Order statistics for exponential [duplicate]
If I have {X_1, X_2 ... X_n} i.i.d exponential random variable with parameter $\lambda=1$. And define $Y = \max\{X_1, X_2 ,... X_n\}$. I am interested in $\lim\limits_{n\to\infty}P(Y-\ln n \leq x) $
$$ f(x) = \lambda e^{-\lambda x} , \quad \lambda =1$$
$ f(x) = e^{-x} $, $ F(x) = 1-e^{-x} $.
It follows that, $g(y_n) = nf(y_n)F(y_n)^{n-1}, \quad y_n > 0$.

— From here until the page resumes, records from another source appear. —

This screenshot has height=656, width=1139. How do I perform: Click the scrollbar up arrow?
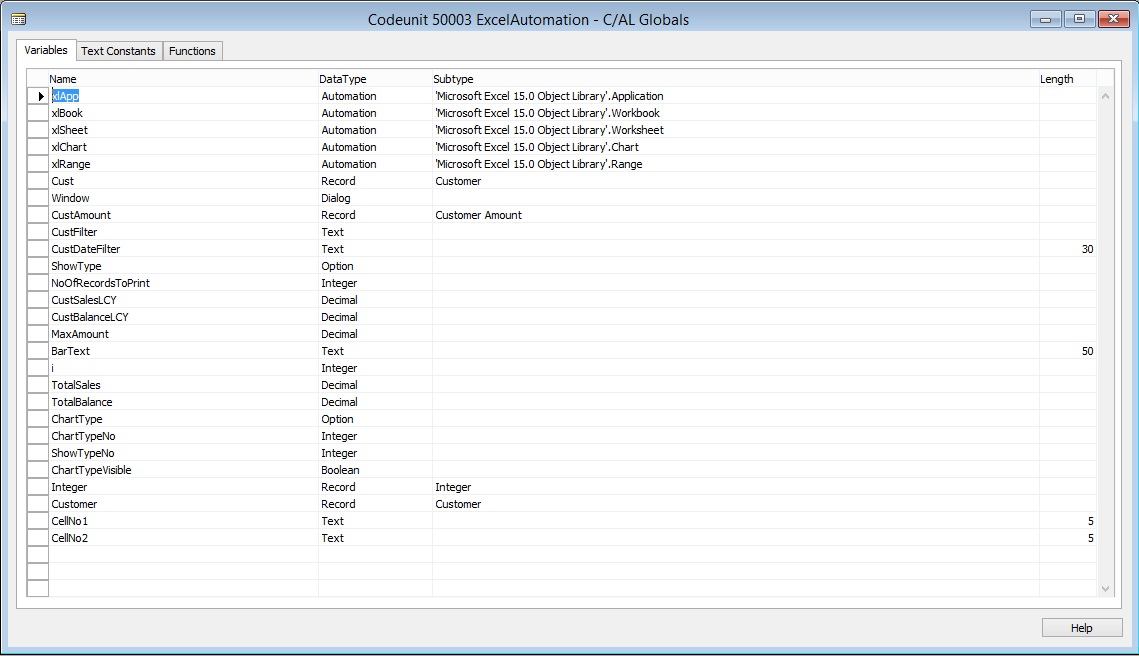pyautogui.click(x=1105, y=96)
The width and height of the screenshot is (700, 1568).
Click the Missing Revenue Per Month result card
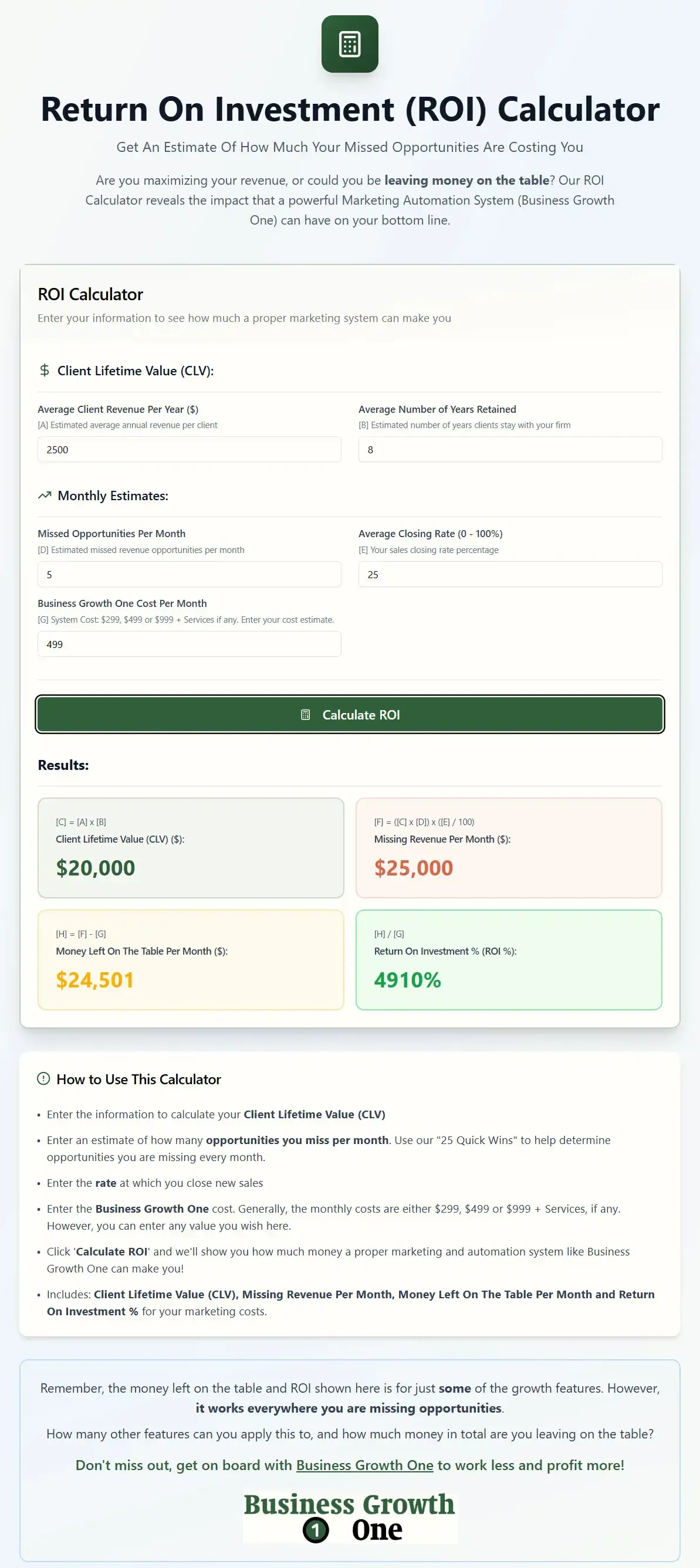pyautogui.click(x=509, y=847)
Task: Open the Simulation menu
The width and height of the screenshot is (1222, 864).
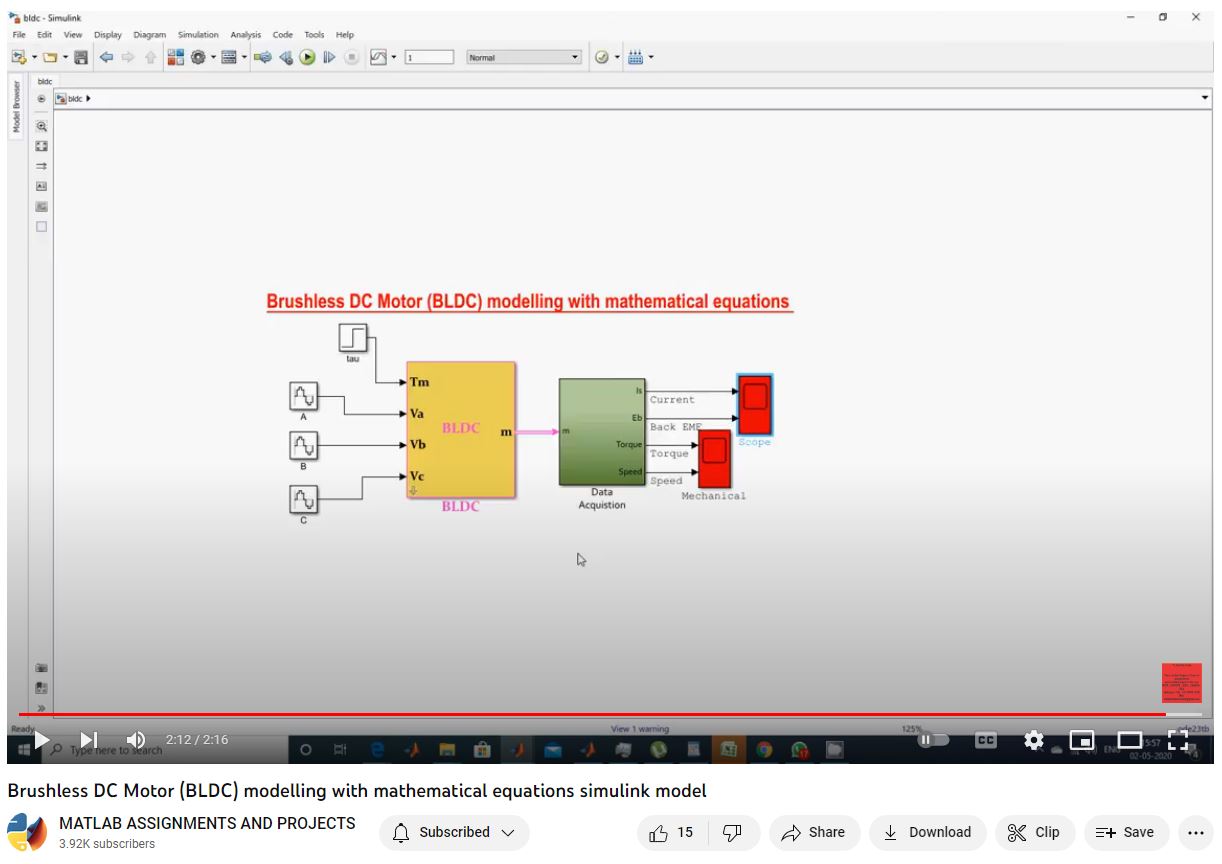Action: click(197, 35)
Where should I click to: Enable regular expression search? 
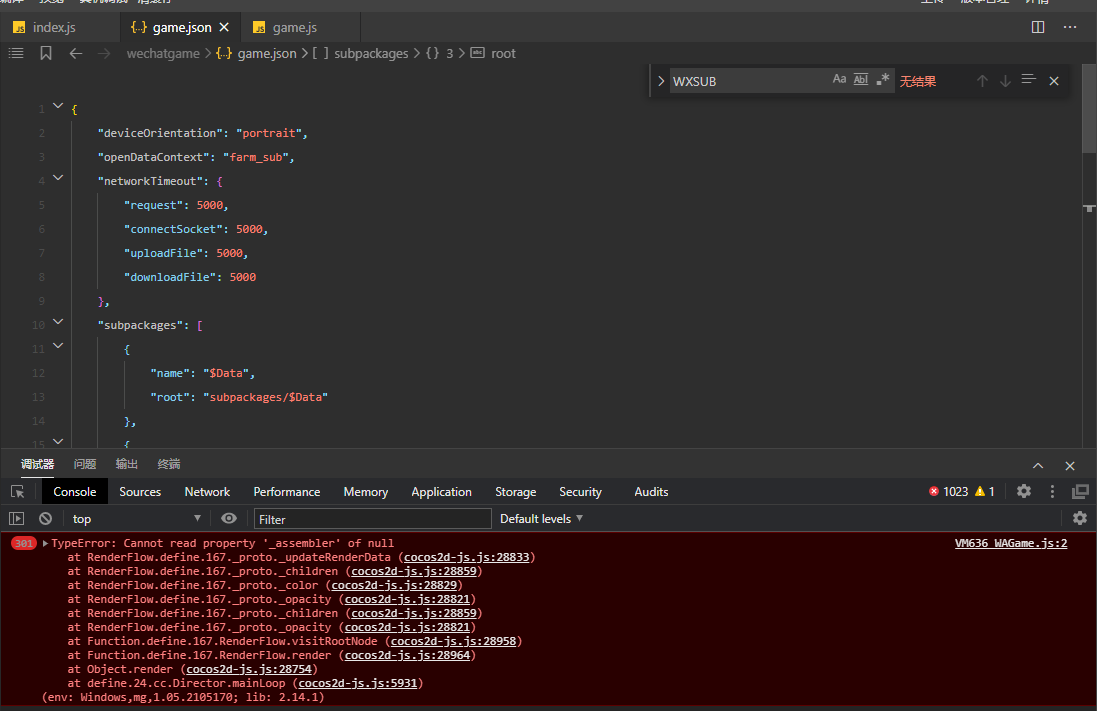pyautogui.click(x=882, y=80)
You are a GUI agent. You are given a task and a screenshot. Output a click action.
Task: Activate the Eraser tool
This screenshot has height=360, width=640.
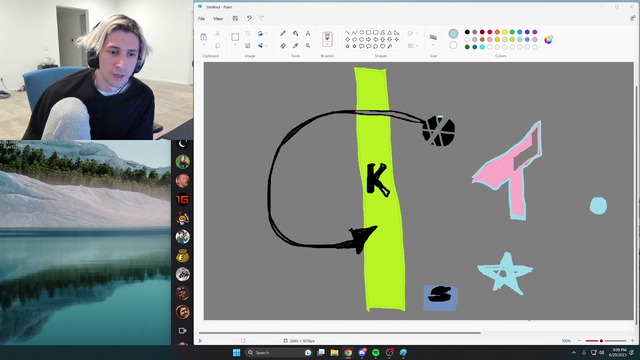click(283, 46)
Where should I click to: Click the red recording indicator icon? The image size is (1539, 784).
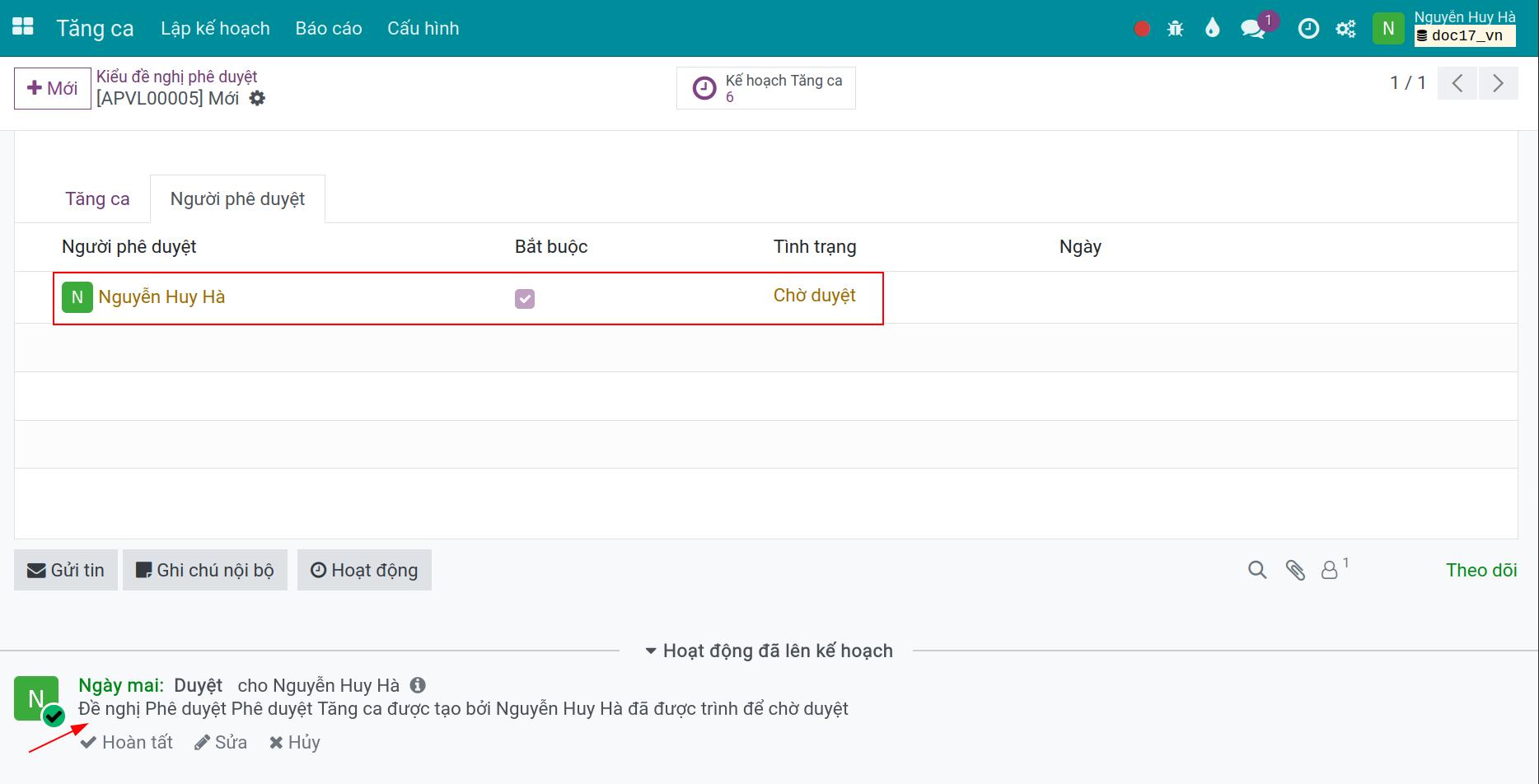1142,29
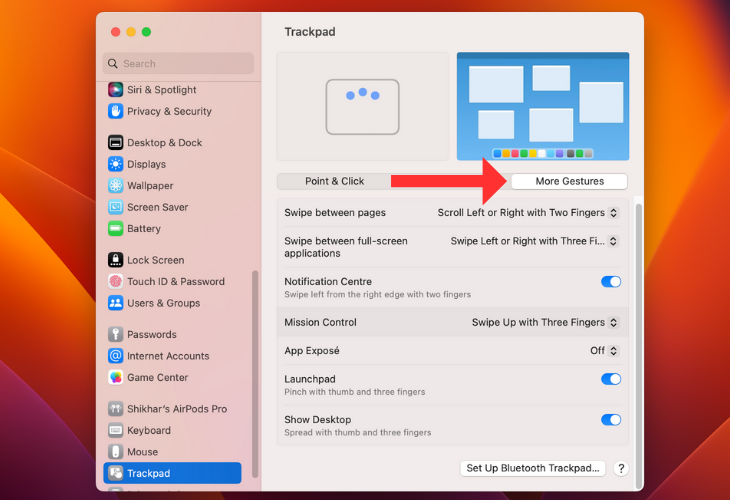This screenshot has width=730, height=500.
Task: Click the Wallpaper icon in sidebar
Action: point(116,186)
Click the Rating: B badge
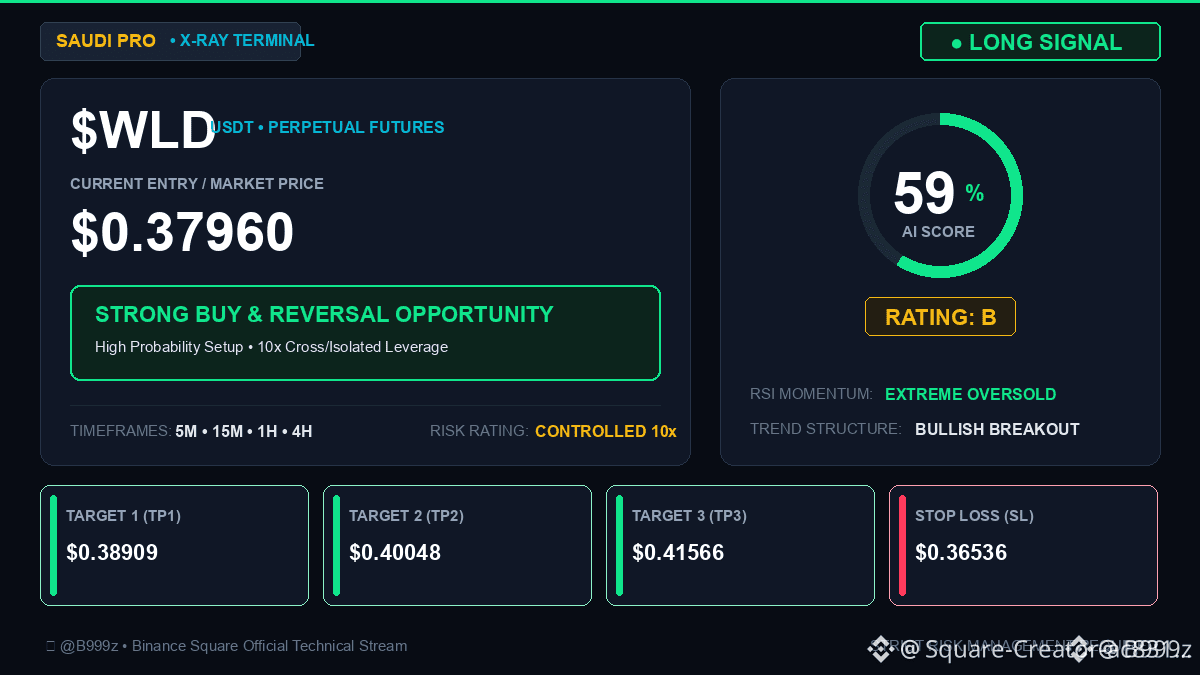The image size is (1200, 675). click(940, 317)
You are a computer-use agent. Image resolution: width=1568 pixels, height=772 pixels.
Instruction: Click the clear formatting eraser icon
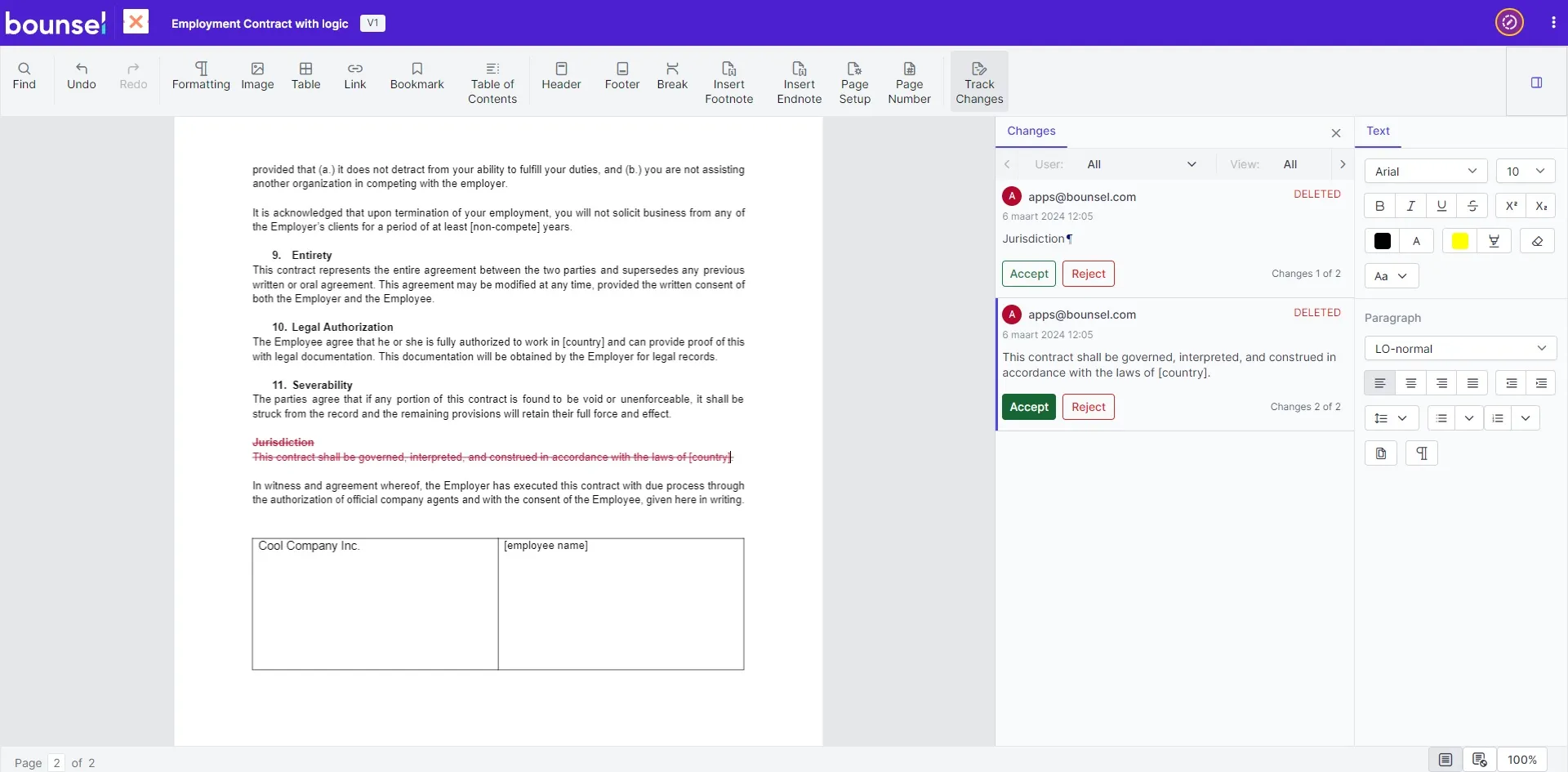pyautogui.click(x=1537, y=241)
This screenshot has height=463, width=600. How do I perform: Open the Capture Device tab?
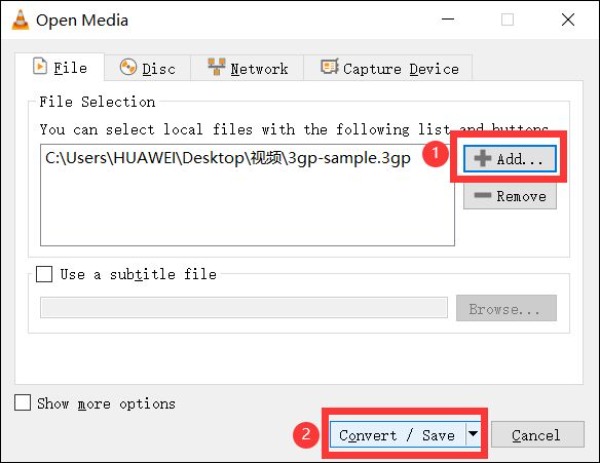pyautogui.click(x=389, y=68)
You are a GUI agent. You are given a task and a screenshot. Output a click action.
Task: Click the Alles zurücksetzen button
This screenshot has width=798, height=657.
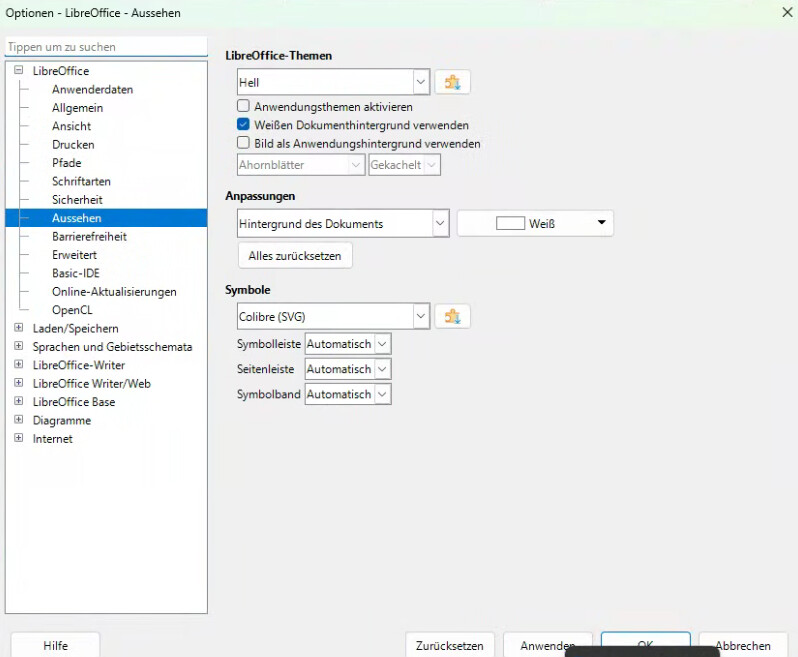click(x=295, y=256)
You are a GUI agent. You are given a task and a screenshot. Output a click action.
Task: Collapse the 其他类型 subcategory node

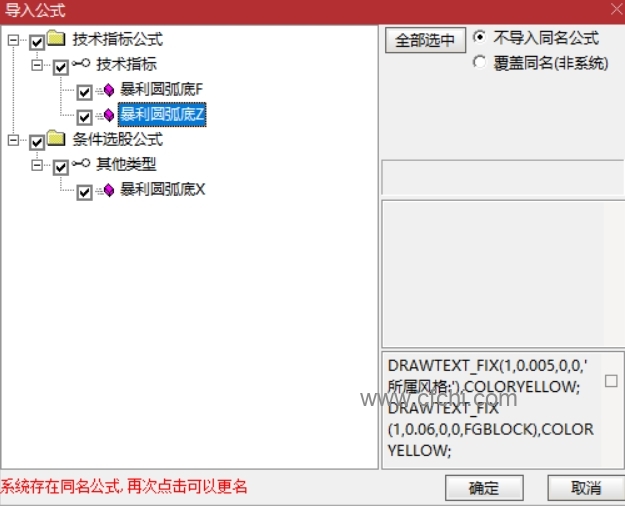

And, $ g(y) = n e^{-y} ( 1-e^{-y})^{n-1}, \quad y > 0$
Thus, $P(Y-\ln n \leq x) = P(Y \leq x +\ln n)$
Hence:
\begin{align*} P(Y-\ln n \leq x) &= P(Y \leq x +\ln n)\\ &= \int_0^{x+\ln n} n e^{-y} ( 1-e^{-y})^{n-1} dy\\ &= n\int_0^{x+\ln n} e^{-y} ( 1-e^{-y})^{n-1} dy\\ &= p^n \bigg\vert_0^{-\ln{(1-x-\ln n)}}\\ &= p^{-\ln{(1-x-\ln n)}} - 1 \end{align*}
\begin{align*} \lim\limits_{n\to \infty }p^{-\ln{(1-x-\ln n)}} - 1 &= \lim\limits_{n\to \infty } p^{-\ln{(1-x-\ln n)}} - 1 \\ &=\lim\limits_{n\to \infty} e^{-(1-Inn -x)\ln p} \\ &= \infty \end{align*}
Approach 2
$P(Y-\ln n \leq x) = P(Y-x \leq \ln n)$
Let $r=y-x$, $t=y$. Then it follows that: $x=t-r,\, y=t$. Then the Jacobaian, $\mid{J} \mid=1$
Since $X,Y$ are i.i.d, $$f(x,y) = e^{-x}e^{-y}(1-e^{-y})$$
It follows that: $$f(r,t) = e^{-(t-r)}e^{-t}(1-e^{-t})$$ Then $$f_r = \int_0^\infty e^{-(t-r)}e^{-t}(1-e^{-t}) dt = e^r\int_0^\infty e^{-2t}(1-e^{-t}) dt = \frac{1}{6}e^r $$
$$P(r\leq In n) = \frac{1}{6}\int_0^{\ln n} e^r dr = \frac{ n-1}{6} $$
Thus $$ \lim\limits_{n\to \infty} P(Y-\ln n \leq x) = \lim\limits_{n\to \infty}P(r \leq In n ) = \lim\limits_{n\to \infty} \frac{ n-1}{6} = \infty $$
Are both approaches equivalent. Which is better? Thank you in advance.
Solution 1:
Let $X_{(n)}$ be the $n$-th order statistic. We find its distribution: $$P(X_{(n)}\leq y)=P\bigg(\bigcap_{k\leq n}\{X_k\leq y\}\bigg)=(1-e^{-\lambda y})^n$$ So $$P(X_{(n)}\leq y+\ln(n))=(1-e^{-\lambda (y+\ln(n))})^n=\bigg(1-\frac{e^{-\lambda y}}{n^{\lambda}}\bigg)^n$$ If $\lambda = 1$ we have $P(X_{(n)}\leq y+\ln(n))\to e^{-e^{-y}}$